DATA EXTRACT below:

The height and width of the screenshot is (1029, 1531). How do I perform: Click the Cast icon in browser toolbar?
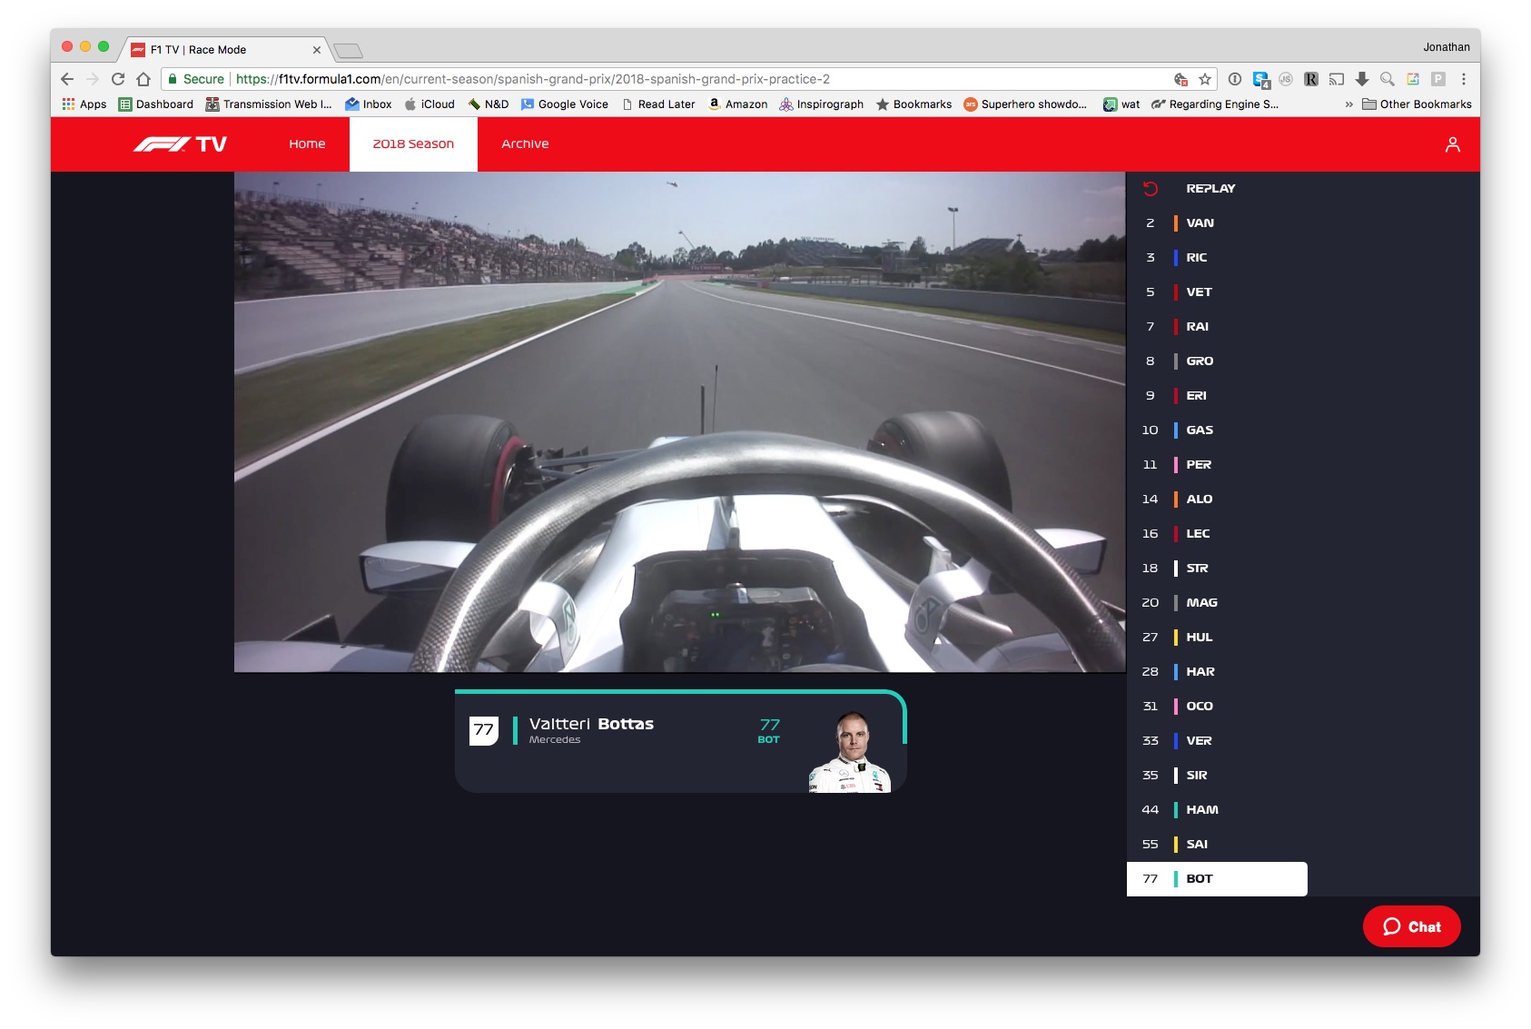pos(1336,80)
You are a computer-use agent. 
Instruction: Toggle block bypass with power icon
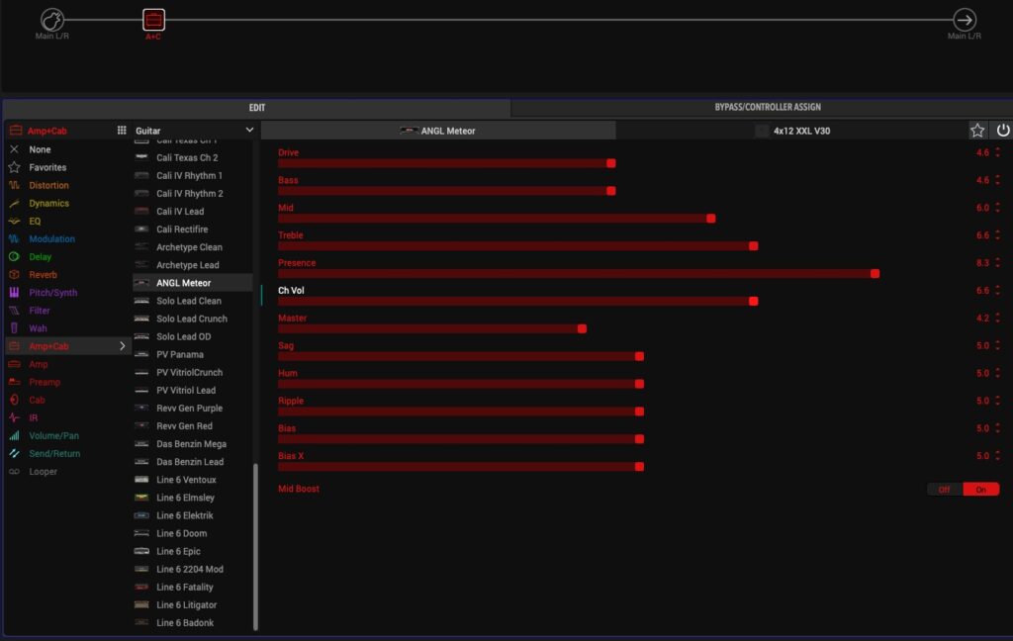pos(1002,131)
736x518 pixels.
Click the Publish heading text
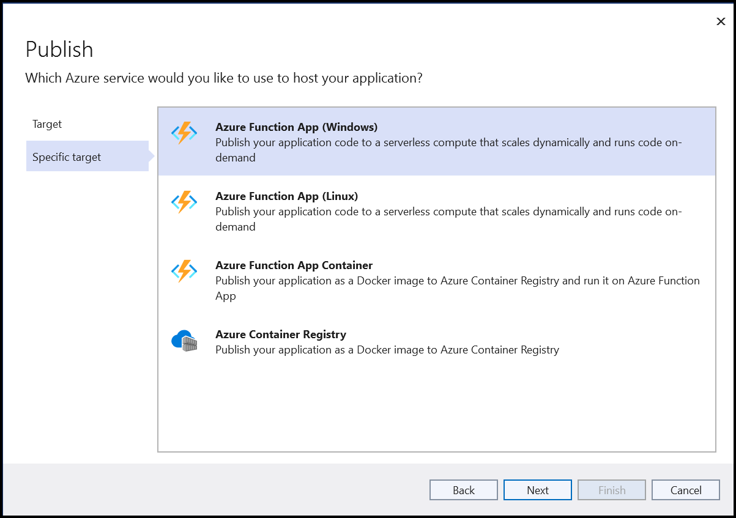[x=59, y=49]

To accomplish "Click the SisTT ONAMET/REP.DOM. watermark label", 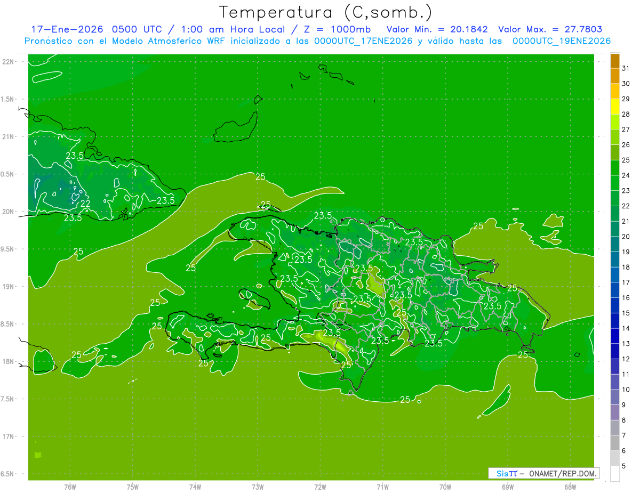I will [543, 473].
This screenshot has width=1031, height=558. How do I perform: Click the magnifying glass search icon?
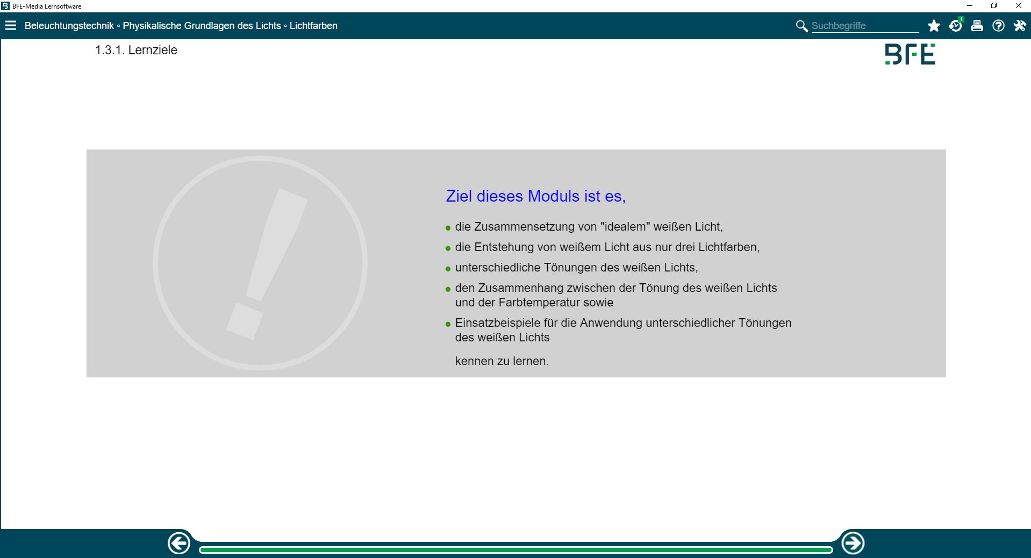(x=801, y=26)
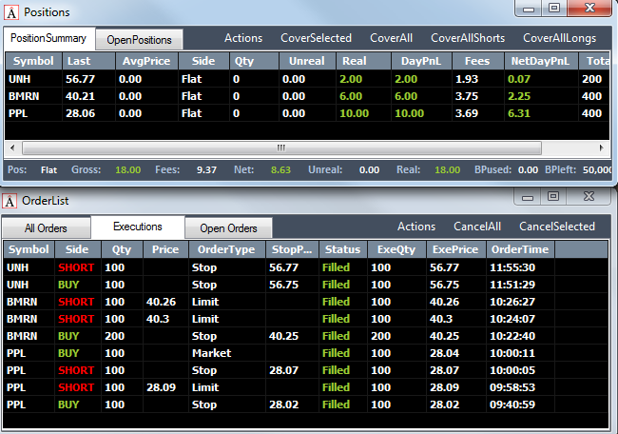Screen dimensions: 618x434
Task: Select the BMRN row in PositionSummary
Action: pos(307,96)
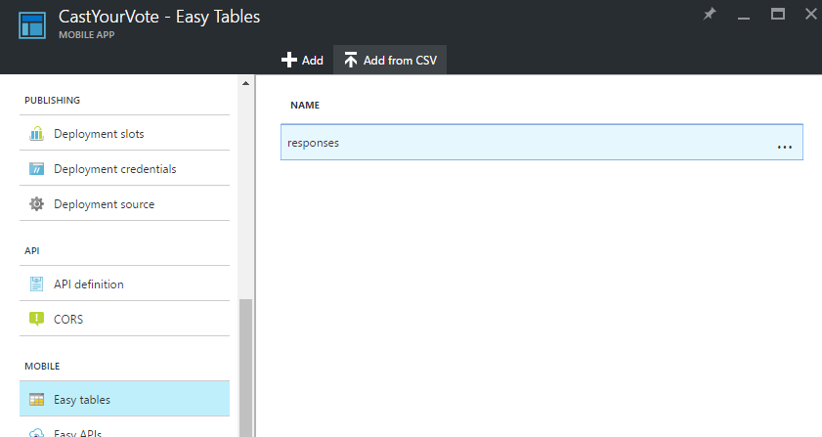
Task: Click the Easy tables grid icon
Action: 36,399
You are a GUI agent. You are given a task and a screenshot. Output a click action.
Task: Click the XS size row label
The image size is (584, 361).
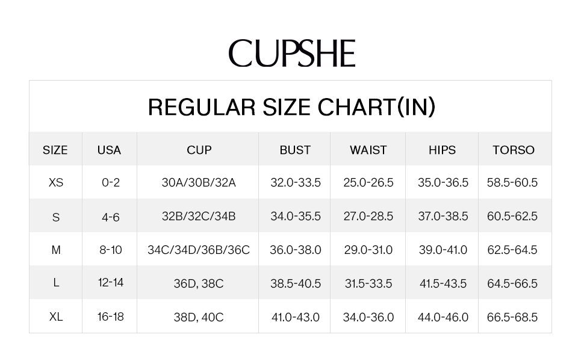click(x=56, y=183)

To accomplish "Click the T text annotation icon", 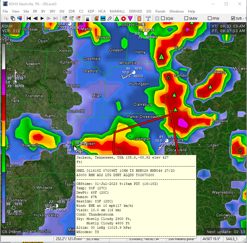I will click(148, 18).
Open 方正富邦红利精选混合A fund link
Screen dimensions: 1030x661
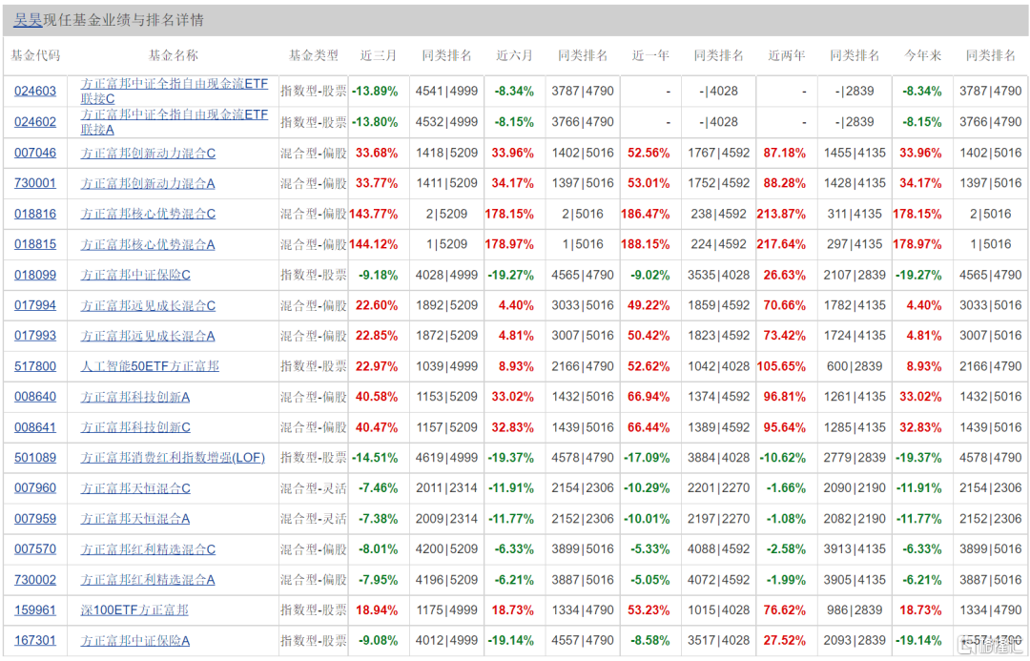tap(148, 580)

End of DATA EXTRACT.

◆ **WORK INSTRUCTIONS**: The lines to reproduce run from the line containing "Open 方正富邦红利精选混合A fund link" through the last line of the records above, both included. Copy them exactly and drop the pictures.

◆ **RESPONSE BOX**:
Open 方正富邦红利精选混合A fund link
Screen dimensions: 1030x661
tap(148, 580)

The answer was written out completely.